*Information supplied*
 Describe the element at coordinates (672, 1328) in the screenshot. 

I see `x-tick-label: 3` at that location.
==
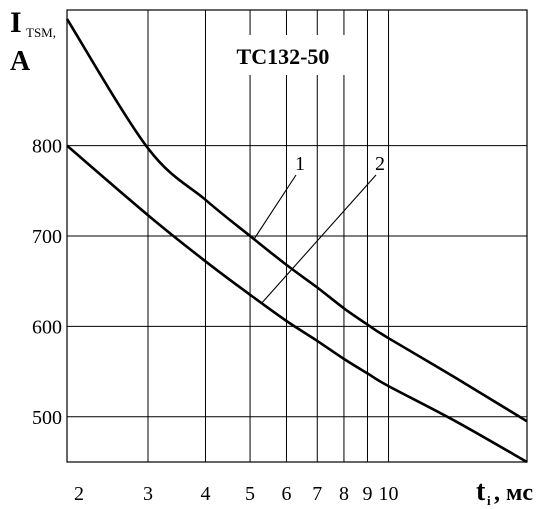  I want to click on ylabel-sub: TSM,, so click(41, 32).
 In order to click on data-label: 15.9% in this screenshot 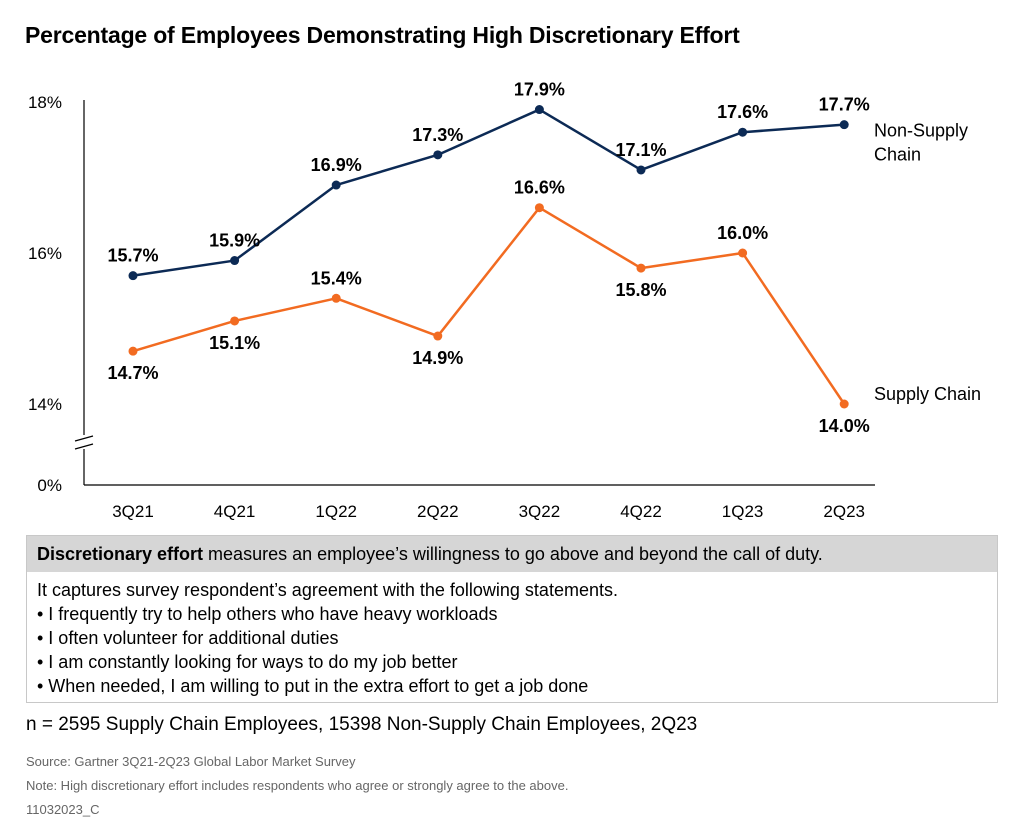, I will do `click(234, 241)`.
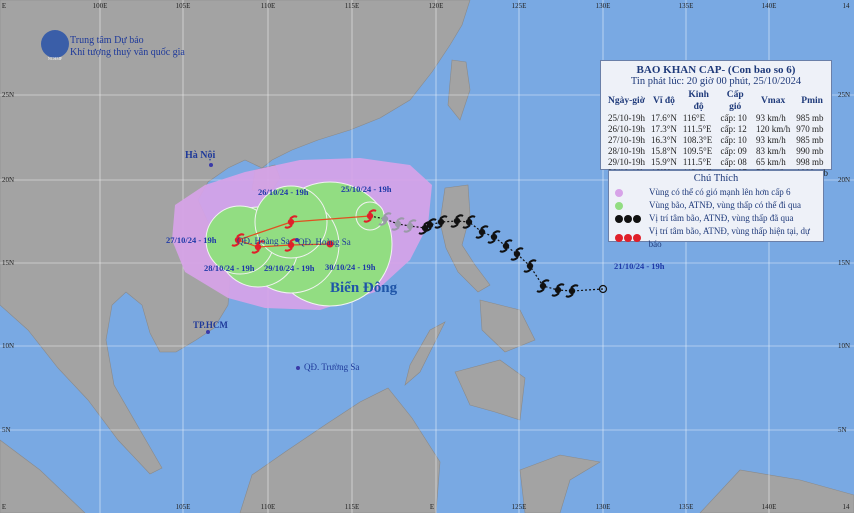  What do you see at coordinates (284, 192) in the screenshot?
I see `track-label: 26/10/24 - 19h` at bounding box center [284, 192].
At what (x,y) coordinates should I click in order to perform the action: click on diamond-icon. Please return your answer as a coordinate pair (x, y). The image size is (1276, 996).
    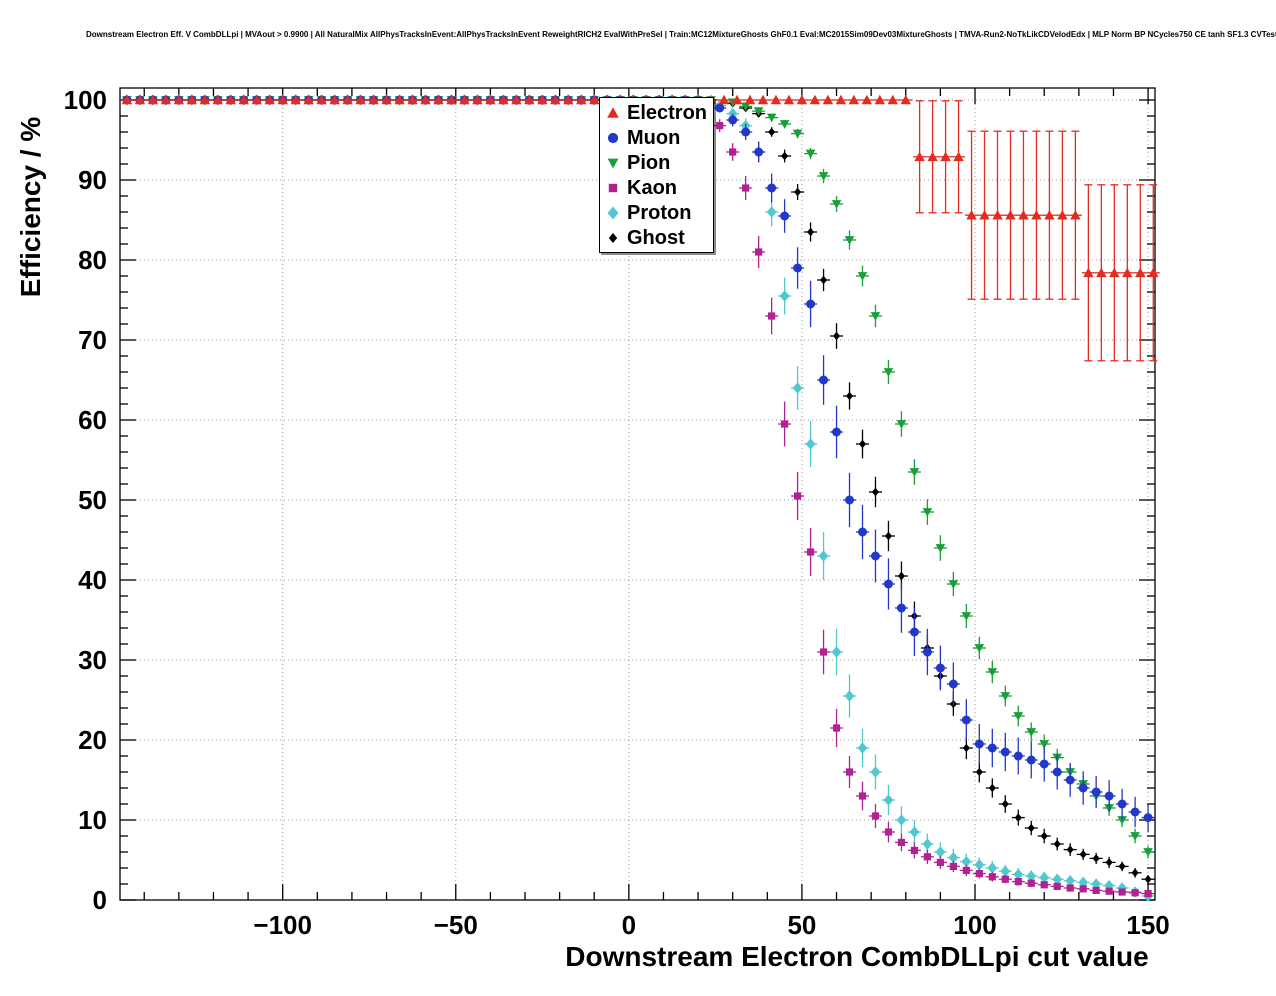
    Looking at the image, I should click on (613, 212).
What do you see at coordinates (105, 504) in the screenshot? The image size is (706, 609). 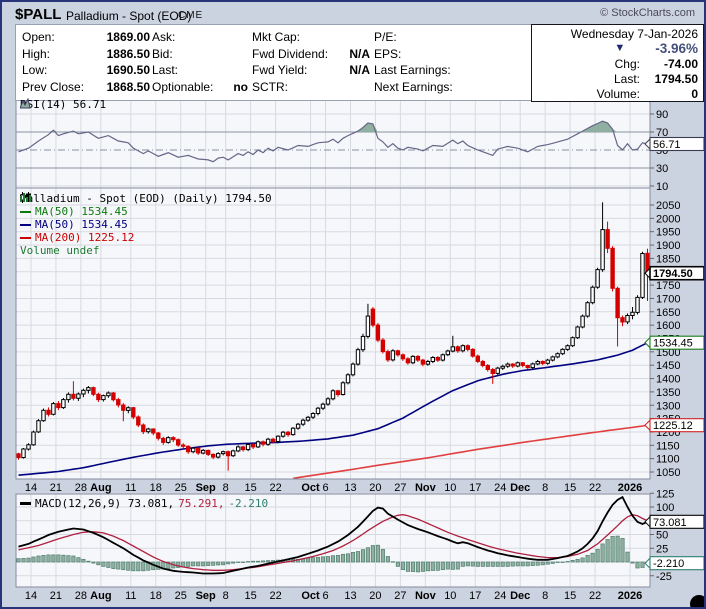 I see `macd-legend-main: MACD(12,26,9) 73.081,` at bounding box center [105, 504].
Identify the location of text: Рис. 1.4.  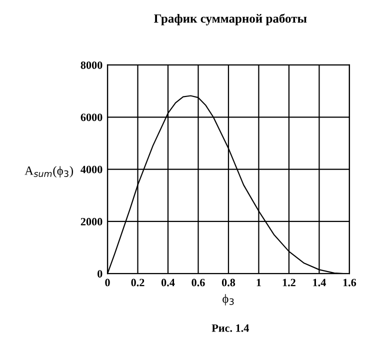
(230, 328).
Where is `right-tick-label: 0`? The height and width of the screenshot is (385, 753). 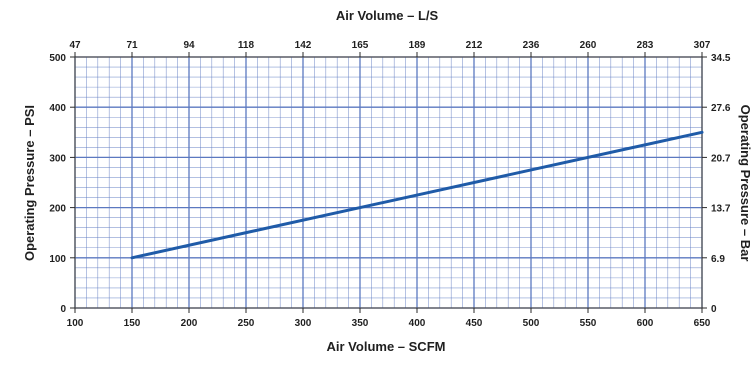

*Prompt*
In the material, begin at the line that has "Identify the location of text: Рис. 1.4." and stop after the line that has "is (385, 753).". Give those lines again with "screenshot" switched to "image", keep everything else the same, and leave the pictures out.

*Response for this exercise*
Identify the location of text: Рис. 1.4.  
(230, 328).
Where is `right-tick-label: 0`? The height and width of the image is (385, 753). 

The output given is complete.